##### Extract provided #####

Regardless of my...accessories, I hit the road excited for my 12 mile run (I hadn't run in 3 days, and John and I mapped out this path online, then drove it before I set out to see how the sidewalks where...seriously, I have to scope out the sidewalks). I was about 25 minutes into my run and I felt great. I wasn't going too fast and knew I had quite some distance ahead of me. I kept checking the time because I was so excited to try eating during my run. I finally got to 45 min and I cracked open that bad boy. Well the chocolate outside layer that was closest to my body had melted a little (oh wow really Erica? go figure), but I wasn't too worried. I took 2 small bites, and slowed down so I could chew and get it all down. You know what happens when you've been running for 45 min? You get thirsty, and when you're thirsty, often times your mouth gets dry. Well eating a chocolate-peanut butter Luna bar in this state doesn't really help your thirst issue. I worked my tongue around my mouth enough to get the saliva going and finally got all the 2 bites swallowed. I won't lie here, I felt really cool being able to eat my "power" bar and then continue running. I can't really tell you if those bites helped my energy level or not, because all I could think of was that dry chocolate/peanut taste in my mouth, and how I wished it was replaced with that of water.

I hit 1hr, my foot starts to hurt in my blister spot. Awesome. I decide to walk a few times (about 45sec each) through an uneven terrain since I can feel my shoe slide around and irritate my blister(s). I'm at 1hr 30min (time for my next eating stint) and my mouth is dRRrrrry! I still decided to eat since I was TIRED and took any excuse to walk. I ate the same 2 little bites, and felt like I was going to cough talcum powder. I had this weird powdery/thick gooey feeling in my mouth, and thought "well, not having liquid on this little jaunt wasn't the best idea...don't you think?"

Funny sighting interjection: Crunchy Sighting. He wasn't barking his head off at me, but he did have his head HANGING out the car window while his master was driving down the street. Now what made him an undeniable Crunchy was that he was chomping furiously at the wind that rushed over his golden main as they zoomed past. It. Was. Adorable.

I started running again and knew street-wise where I still had to run, but I wasn't sure how far it was because I wasn't paying enough attention during our drive-through, so this didn't aide my tired self in motivation. I was on a long stretch and suddenly realized how much my knees had been hurting me for the past few miles. I was thirsty, my foot blister was KILLING me, and my knees felt like they had been ground to a pulp. It was also cold outside. I. Wanted. To. Quit. I got to the end of the stretch and realized where I was. I had to turn to the right at the end of the street and do an out-and-back stretch to make up 2 miles and then it was done. I also knew that I could turn to the left and have less than 1/4 mile and be done. Over the course of 3 minutes I went back and forth between "you deserve to stop, you're only making your injuries worse, YOU'RE DEHYDRATING YOURSELF! YOU'RE KILLING ERICA!" and "no! you need to get that 12 miles in! everyone else is at 15, you can't afford to be further behind." I could see the end of the street getting closer and closer, and finally I knew what I had to do. I finally thought to myself "I know you're tired, but you're so close! You can do this. This is just a minor hiccup on the way to Marathon" and so I turned to the right. I was so proud of myself, and that's basically what kept me going for the next mile. I stopped and walked for about 5 minutes because I thought my knees were going to explode, but then finished the last 1/2 mile strong. I did it, but I don't know why it was so hard.

##### Dataset excerpt #####

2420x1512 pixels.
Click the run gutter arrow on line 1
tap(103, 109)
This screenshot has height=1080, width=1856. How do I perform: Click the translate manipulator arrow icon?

#####

#### Task instructions
a - List every point in the run, given as time elapsed since the start, that the running account mentions.
b - Reproduce the running account word for word, starting at the words "Funny sighting interjection: Crunchy" and stopping after "It. Was. Adorable.".
The listing plays no part in this work.

#### Exercise responses
a -
- About 25 minutes
- 45 minutes
- 1 hour
- 1 hour 30 minutes

b -
Funny sighting interjection: Crunchy Sighting. He wasn't barking his head off at me, but he did have his head HANGING out the car window while his master was driving down the street. Now what made him an undeniable Crunchy was that he was chomping furiously at the wind that rushed over his golden main as they zoomed past. It. Was. Adorable.